For victims suffering from domestic violence Christmas often is experienced as the most horrible time of the year. Perceived to be a celebration of love, family, contemplative being together with friends and relatives may change into the worst time of the year. The Christmas holidays concentrate on families and the core values of partnership, care and appreciation of one’s relationship. But this “reduction to the core” often causes an outbreak of violence. One small incident may trigger a violent disaster: a broken lamp in the Christmas lights, a forgotten gift or cold red wine at Christmas dinner: persons who are victims of domestic violence or violence within their partnership are twice as likely abused over the holidays than during the rest of the year. And with Christmas being the holidays of families: what happens within the family stays within the family! Thus these “festive days of silence and contemplation” turn into day of silent suffering for many victims of domestic violence.

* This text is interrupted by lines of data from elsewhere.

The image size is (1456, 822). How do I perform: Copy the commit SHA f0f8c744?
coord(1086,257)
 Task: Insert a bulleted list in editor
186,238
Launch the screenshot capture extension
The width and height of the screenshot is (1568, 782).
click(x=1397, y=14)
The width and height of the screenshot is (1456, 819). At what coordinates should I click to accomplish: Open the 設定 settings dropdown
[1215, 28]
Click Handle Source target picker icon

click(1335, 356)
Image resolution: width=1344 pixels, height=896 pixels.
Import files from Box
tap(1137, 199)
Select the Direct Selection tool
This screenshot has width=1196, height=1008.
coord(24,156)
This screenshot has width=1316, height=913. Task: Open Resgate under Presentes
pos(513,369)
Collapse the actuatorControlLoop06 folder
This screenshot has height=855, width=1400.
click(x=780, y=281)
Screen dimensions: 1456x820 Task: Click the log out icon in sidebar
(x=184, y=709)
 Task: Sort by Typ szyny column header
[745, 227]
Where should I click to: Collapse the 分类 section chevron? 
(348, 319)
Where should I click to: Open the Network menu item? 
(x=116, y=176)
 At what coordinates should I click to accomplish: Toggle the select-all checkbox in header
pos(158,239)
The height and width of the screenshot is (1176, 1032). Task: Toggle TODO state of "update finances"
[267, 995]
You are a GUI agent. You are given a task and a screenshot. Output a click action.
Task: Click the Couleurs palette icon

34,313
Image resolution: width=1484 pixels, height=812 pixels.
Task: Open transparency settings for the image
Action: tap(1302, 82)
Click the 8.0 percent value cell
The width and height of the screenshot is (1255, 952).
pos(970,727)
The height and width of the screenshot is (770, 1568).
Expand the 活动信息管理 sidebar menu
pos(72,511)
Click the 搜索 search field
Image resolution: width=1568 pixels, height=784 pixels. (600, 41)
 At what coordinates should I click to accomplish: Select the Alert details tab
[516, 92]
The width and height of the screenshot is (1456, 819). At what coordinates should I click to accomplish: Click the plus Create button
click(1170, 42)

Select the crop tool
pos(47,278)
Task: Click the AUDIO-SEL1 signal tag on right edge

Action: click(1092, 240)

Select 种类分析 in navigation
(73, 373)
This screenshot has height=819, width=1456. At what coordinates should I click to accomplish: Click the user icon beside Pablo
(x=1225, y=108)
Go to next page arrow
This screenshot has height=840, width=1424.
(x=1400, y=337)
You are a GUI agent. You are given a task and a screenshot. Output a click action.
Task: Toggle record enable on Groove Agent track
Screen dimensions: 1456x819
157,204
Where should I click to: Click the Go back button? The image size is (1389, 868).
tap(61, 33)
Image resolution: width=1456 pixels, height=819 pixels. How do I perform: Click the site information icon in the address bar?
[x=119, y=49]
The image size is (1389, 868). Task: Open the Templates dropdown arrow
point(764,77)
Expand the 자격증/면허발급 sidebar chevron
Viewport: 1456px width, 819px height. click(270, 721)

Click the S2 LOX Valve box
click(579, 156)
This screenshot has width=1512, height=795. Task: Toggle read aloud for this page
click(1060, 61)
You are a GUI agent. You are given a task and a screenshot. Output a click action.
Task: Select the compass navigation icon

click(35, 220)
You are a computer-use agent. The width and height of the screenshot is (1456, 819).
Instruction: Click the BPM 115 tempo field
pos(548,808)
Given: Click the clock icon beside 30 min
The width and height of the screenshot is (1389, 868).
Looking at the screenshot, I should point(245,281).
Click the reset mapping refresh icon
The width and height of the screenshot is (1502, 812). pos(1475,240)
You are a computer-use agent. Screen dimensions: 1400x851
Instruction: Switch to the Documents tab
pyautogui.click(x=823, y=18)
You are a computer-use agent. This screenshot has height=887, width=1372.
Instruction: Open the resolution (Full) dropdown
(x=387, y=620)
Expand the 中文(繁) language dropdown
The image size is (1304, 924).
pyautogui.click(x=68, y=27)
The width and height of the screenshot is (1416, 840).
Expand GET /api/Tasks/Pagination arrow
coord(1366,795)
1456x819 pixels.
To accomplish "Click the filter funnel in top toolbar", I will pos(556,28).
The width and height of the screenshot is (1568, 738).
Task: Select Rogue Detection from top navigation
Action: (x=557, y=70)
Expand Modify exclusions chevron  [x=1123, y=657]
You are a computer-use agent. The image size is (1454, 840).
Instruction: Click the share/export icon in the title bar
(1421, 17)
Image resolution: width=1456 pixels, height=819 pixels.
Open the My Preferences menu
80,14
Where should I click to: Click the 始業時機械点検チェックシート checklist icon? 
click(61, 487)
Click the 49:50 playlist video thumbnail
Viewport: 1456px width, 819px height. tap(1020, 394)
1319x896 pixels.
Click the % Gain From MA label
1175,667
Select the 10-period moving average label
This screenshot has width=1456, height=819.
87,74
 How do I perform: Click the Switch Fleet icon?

After the Christmas holidays victims have little time to “catch their breath”. The turn of the year with New Year’s Eve and the abusive consumption of alcohol and binge drinking lead to even more violence, which – under the influence of alcohol and the associated loss of control of the perpetrators – can be even more cruel than DV experienced during the so-called “holidays”.
In 2013, violence-emergency-phones, the children’s phone hotline, the railway mission, crisis intervention centers and outpatient services will again receive thousands of “cries for help” from women and children.